O grupo de hacktivistas que se autodenominam CyberPartisanos relatou ter tido acesso a milhares de horas de gravações de áudio de telefones celulares e fixos em Belarus. Os hacktivistas afirmam que 1,5 terabytes de escutas foram armazenados nos servidores do Ministério das Relações Internas de Belarus e cobrem o período de janeiro de 2020 a junho de 2021. O grupo anunciou pela primeira vez a invasão dos servidores em agosto de 2021, mas sua extensão só se tornou conhecida agora.

Como prova do vazamento, os CyberPartisanos publicaram gravações de ligações telefônicas da embaixada russa em Minsk em seu canal de Telegram. Aparentemente, as escutas não anunciadas foram feitas 24 horas por dia e cobriram todas as chamadas recebidas e efetuadas. Os hackers afirmam que as escutas telefônicas também foram feitas em outras embaixadas e consulados em Belarus. Os hacktivistas observam que as escutas telefônicas dos funcionários das embaixadas podem ser contrárias à Convenção de Viena sobre Relações Diplomáticas de 1961, segundo a qual a correspondência das missões diplomáticas é inviolável.

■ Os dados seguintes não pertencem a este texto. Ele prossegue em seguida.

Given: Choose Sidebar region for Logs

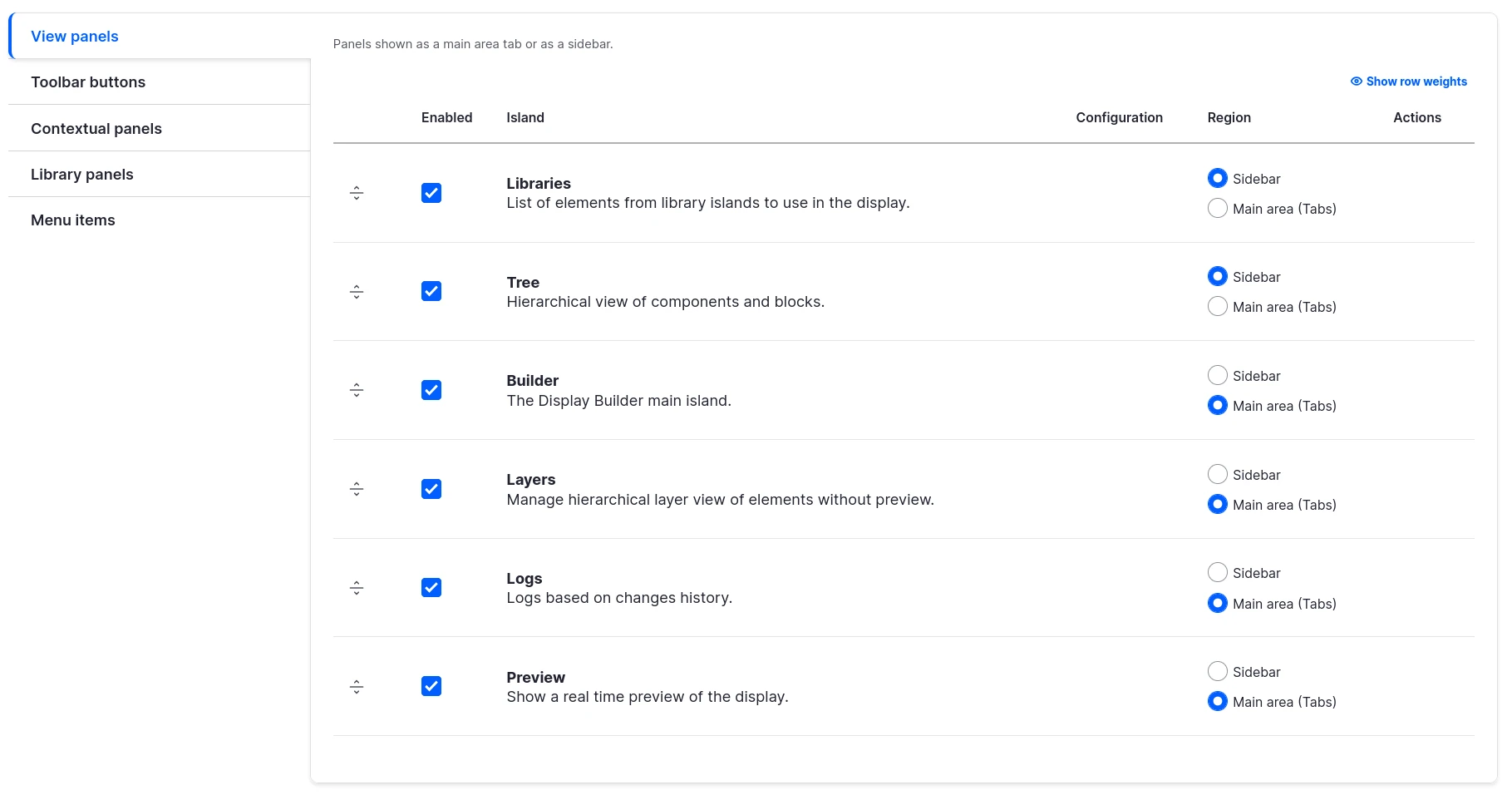Looking at the screenshot, I should click(x=1217, y=573).
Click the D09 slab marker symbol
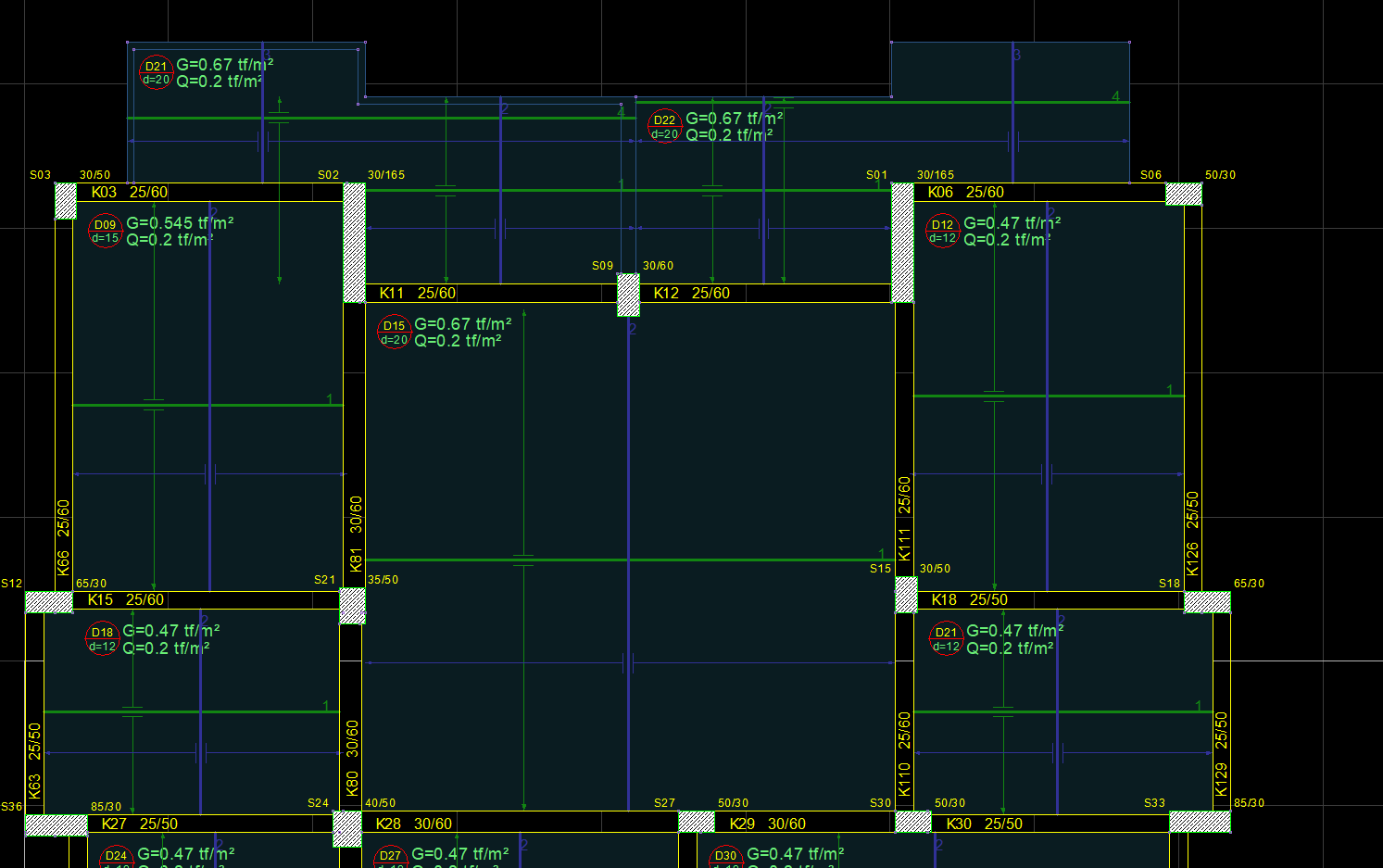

Anteriormente, os CyberPartisanos atacaram os servidores da Ferroviária e de Belaruskali, assim como conseguiram acessar numerosas bases de dados do Ministério das Relações Internas, da polícia de trânsito e do sistema de informação Passaporte. O resultado está começando a parecer um novo modelo para grupos revolucionários que procuram travar uma guerrilha, diz Gabriella Coleman, professora de Harvard e especialista em cultura de hacking. “É como as formas tradicionais de sabotagem, mas usando métodos informáticos. O que eles estão fazendo levou o hacktivismo ao próximo nível”, comenta ela.